Taurocholate (TC) uptake by adult rat hepatocytes co-cultured with other rat liver epithelial cells (RLEC) was studied comparatively to hepatocytes in primary culture. Cells were cultured on Petri dishes for desired times prior to measuring their ability to transport TC. TC uptake was linear for 150 sec in both culture conditions. In hepatocytes cultured alone, the initial rate of TC uptake at an extracellular concentration of 100 μ M was 0.19 ± 0.02 nmole per min per 106 cells after 48 hr of culture and decreased by 75% after 4 to 6 days. In hepatocytes co-cultured with RLEC, the rate of uptake at 48 hr (0.31 ± 0.01 nmole per min per 106 cells) was significantly higher than in hepatocytes cultured alone (p < 0.01); in addition, TC uptake remained stable at an average rate of 0.17 ± 0.01 nmole per min per 106 cells for up to 56 days. No detectable uptake was found in RLEC cultured alone. TC uptake exhibited both saturable (Vmax = 0.30 ± 0.03 nmole per min per 106 cells and Km = 42.6 ± 4.4 μM) and nonsaturable components. These kinetic parameters were similar to those previously reported in isolated hepatocytes and in short-term cultured hepatocytes. TC uptake exhibited sodium dependence and was significantly reduced when extracellular sodium was replaced by lithium and sucrose, or in the presence of 1 mM ouabain.
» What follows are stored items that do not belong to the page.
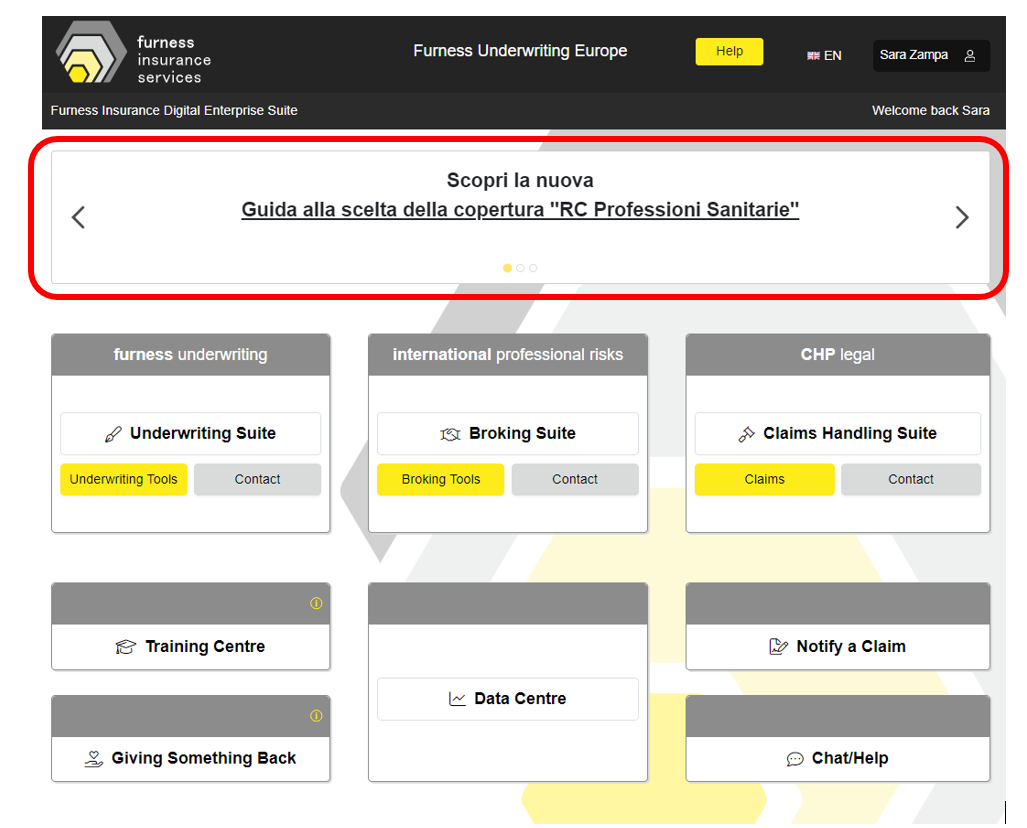Click the pen icon next to Underwriting Suite
1027x828 pixels.
point(113,434)
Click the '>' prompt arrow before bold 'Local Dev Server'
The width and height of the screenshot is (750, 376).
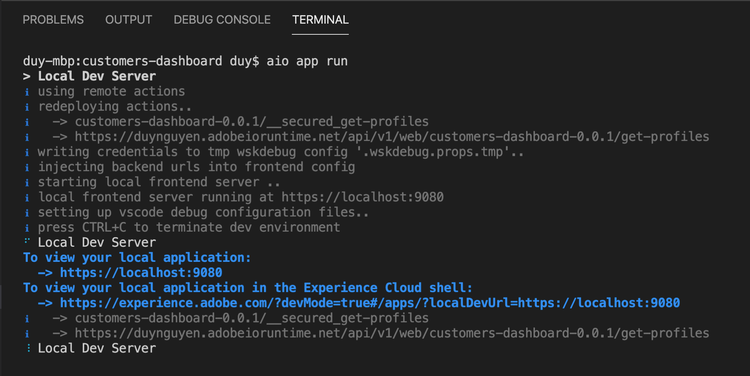pyautogui.click(x=27, y=77)
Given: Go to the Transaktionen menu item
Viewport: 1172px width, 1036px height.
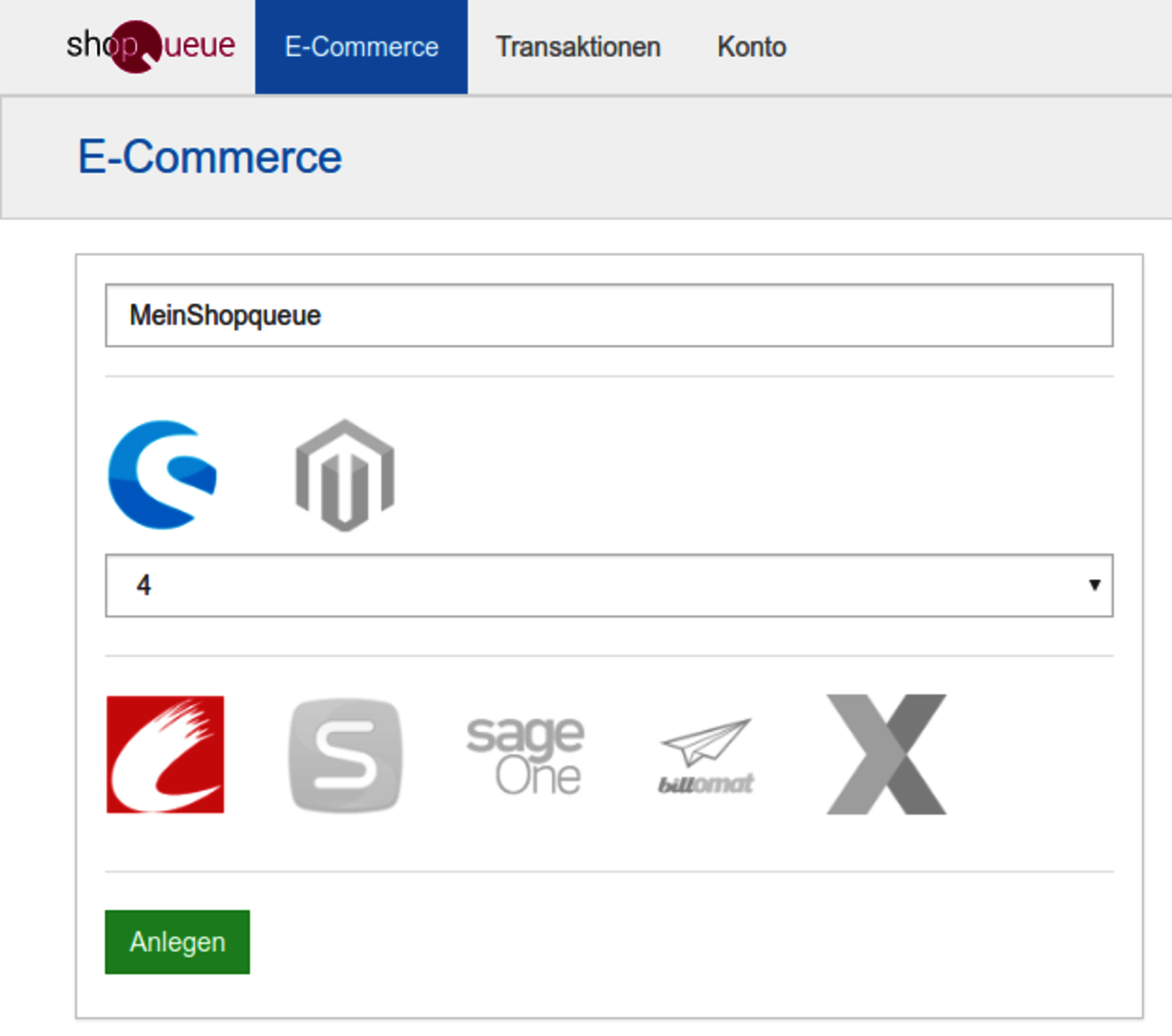Looking at the screenshot, I should (x=578, y=47).
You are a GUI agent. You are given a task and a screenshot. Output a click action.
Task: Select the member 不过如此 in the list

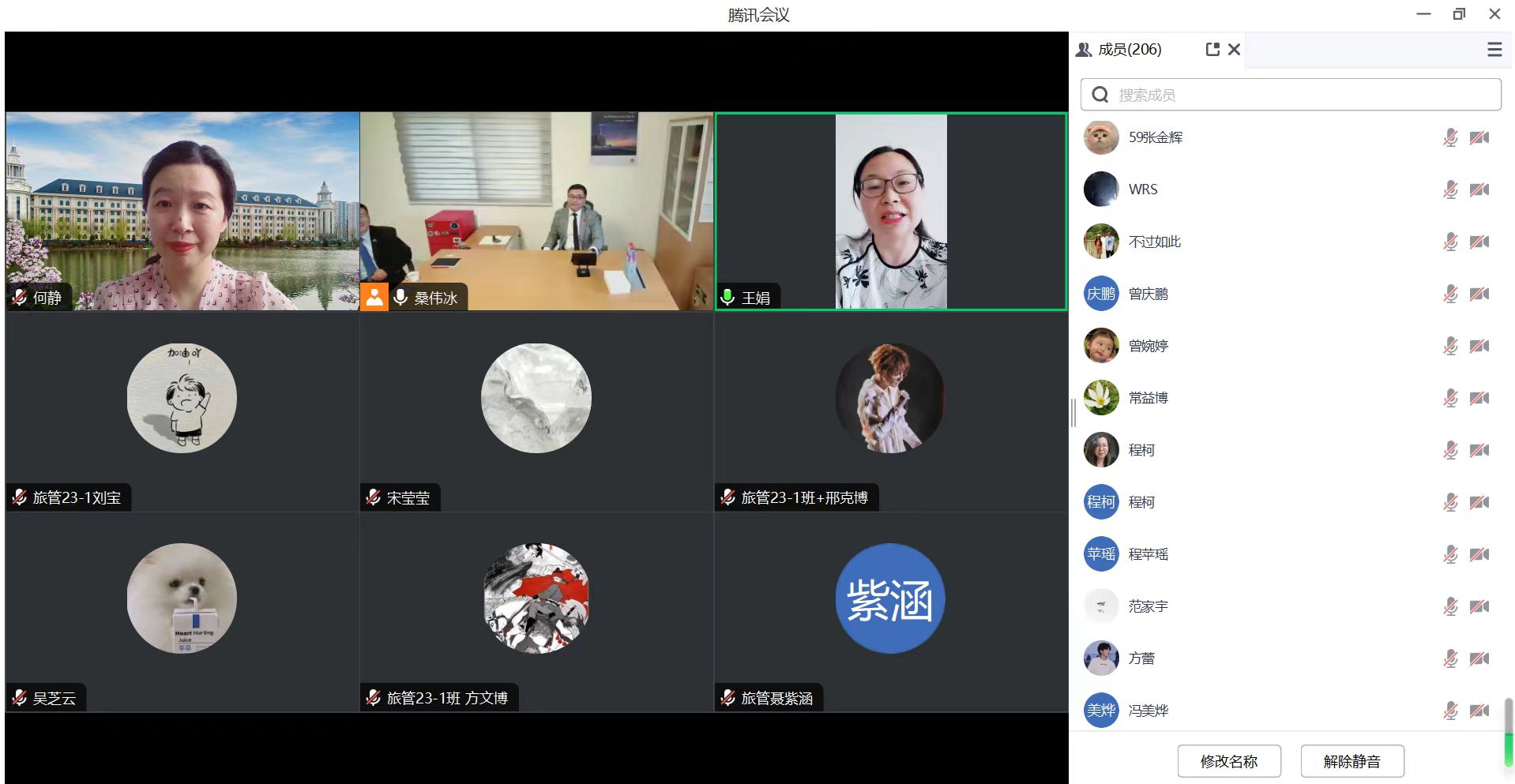[x=1154, y=242]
After 18 days of co-culture, TC uptake had qualitatively the same characteristics as at 48 hr, with a saturable and a nonsaturable component.

These findings strongly support the view that the sodium-dependent bile acid uptake system present in normal hepatocytes was maintained in the co-culture system as previously reported for other liver-specific functions.